## Problem details:
Below are records; reproduce exactly the lines from the one that has "Empleo (1194, 1643)" through the one that has "las reglas (34, 468)", ends included, and nothing more.

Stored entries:
++++++

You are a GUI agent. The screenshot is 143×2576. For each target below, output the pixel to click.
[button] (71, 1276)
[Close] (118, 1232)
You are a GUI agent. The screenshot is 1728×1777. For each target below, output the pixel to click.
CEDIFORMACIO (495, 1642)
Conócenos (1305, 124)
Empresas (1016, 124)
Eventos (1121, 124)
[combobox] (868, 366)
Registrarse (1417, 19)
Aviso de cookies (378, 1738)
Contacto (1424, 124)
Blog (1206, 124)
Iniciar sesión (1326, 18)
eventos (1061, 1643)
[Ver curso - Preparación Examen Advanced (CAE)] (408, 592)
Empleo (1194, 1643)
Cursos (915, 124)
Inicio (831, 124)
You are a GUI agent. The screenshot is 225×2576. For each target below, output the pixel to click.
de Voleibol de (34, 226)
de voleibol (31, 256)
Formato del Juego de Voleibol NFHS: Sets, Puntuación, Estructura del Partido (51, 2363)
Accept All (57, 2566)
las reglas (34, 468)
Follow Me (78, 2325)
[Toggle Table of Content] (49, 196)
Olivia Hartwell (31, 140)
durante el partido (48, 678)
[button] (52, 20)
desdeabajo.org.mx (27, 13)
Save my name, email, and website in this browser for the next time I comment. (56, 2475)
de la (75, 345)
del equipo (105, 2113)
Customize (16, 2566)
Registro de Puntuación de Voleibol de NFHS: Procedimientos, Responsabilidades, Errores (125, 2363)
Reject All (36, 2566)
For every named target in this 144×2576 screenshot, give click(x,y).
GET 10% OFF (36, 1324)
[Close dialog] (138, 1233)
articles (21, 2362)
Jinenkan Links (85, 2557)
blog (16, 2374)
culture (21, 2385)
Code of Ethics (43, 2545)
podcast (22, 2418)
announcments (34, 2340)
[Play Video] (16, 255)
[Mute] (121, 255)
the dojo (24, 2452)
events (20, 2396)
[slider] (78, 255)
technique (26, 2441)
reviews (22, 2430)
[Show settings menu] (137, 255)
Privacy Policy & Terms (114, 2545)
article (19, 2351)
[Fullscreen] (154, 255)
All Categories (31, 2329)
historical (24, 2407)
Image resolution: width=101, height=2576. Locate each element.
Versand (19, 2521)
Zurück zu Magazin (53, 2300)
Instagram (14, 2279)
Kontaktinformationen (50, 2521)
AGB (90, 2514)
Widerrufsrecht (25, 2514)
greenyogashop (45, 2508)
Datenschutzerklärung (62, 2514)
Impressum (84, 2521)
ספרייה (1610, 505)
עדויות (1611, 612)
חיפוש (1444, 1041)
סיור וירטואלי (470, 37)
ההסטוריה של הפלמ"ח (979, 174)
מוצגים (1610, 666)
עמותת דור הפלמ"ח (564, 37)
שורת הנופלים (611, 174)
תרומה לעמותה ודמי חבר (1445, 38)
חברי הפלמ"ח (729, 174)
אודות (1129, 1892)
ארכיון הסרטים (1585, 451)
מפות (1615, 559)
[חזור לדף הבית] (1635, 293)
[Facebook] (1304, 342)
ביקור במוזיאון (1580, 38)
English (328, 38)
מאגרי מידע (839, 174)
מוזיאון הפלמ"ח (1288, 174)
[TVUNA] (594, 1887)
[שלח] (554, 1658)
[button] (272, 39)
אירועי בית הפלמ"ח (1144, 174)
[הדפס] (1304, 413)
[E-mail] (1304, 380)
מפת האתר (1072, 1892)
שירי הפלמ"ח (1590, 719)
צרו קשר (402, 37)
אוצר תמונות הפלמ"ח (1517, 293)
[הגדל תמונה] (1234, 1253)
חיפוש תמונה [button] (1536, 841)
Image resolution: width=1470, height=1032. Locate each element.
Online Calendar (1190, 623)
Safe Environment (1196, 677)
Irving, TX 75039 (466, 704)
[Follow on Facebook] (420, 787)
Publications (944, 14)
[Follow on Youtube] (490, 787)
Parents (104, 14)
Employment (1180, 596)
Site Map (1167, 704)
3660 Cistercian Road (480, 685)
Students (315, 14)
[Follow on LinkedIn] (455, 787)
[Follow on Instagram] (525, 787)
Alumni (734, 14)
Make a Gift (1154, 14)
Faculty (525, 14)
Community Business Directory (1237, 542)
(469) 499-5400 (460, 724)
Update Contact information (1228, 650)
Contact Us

++++++

## Answer space:
Empleo (1194, 1643)
Cursos (915, 124)
Inicio (831, 124)
You are a GUI agent. The screenshot is 225×2576. For each target below, output the pixel to click.
de Voleibol de (34, 226)
de voleibol (31, 256)
Formato del Juego de Voleibol NFHS: Sets, Puntuación, Estructura del Partido (51, 2363)
Accept All (57, 2566)
las reglas (34, 468)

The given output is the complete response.